Serialisation with Msgspec

python
TIL
Another Serializer in Python
Author

Mahamadi NIKIEMA

Published

December 22, 2024

While Pydantic is well-known for serialization and validation in Python, I recently discovered msgspec, a lightning-fast library that supports encoding and decoding various formats, including JSON, YAML, TOML, and MessagePack.

Encoding

You can encode Python objects into JSON or MessagePack.

import msgspec

# Encoding as JSON
json_data = msgspec.json.encode({"name": "awesome name"})
print(json_data)

# Encode as msgpack
msgpack_data = msgspec.msgpack.encode({"name": "awesome name"})
print(msgpack_data)
b'{"name":"awesome name"}'
b'\x81\xa4name\xacawesome name'

The Core: msgspec.Struct

The core component is the module msgspec.Struct.

At the heart of msgspec is the Struct class, which provides structure and type safety for your data models.

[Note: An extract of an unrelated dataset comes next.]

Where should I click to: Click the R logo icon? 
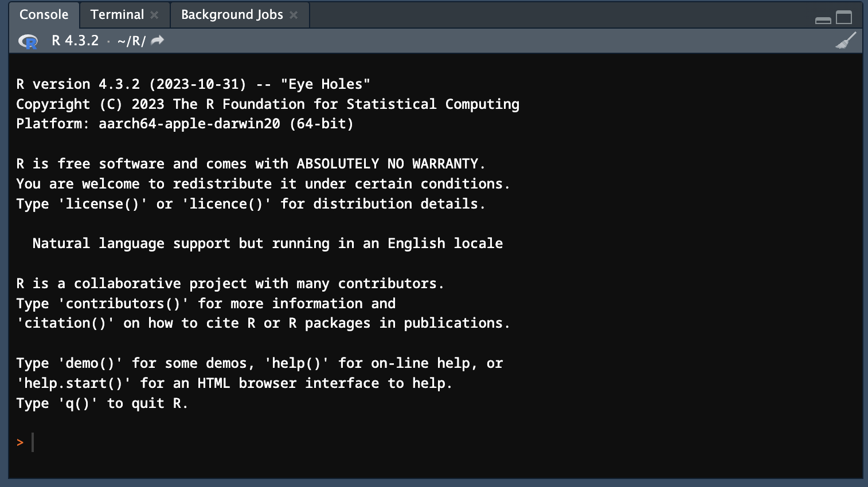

Defining a Structured Mode

import msgspec
from typing import Set


class ConfigStrategy(msgspec.Struct):
    name: str
    language: str
    stop_words: Set[str] = set()


spacy_cfg = ConfigStrategy(name="spacy", language="french")
print(spacy_cfg)
ConfigStrategy(name='spacy', language='french', stop_words=set())

Encoding the data

You can encode the structured object directly into JSON:

msgspec.json.encode(spacy_cfg)
b'{"name":"spacy","language":"french","stop_words":[]}'

Decoding the data

JSON Decoding

By default, msgspec does not perform type validation during the decoding:

msgspec.json.decode(b'{"name":"spacy","language":"french","stop_words":[]}')
{'name': 'spacy', 'language': 'french', 'stop_words': []}

Type Validation

msgspec makes it easy to decode serialized data into a structured object, complete with type validation:

msgspec.json.decode(b'{"name":"spacy","language":"french","stop_words":[]}', type=ConfigStrategy)
ConfigStrategy(name='spacy', language='french', stop_words=set())

If you’re looking for a high-performance alternative to libraries like Pydantic, give msgspec a try!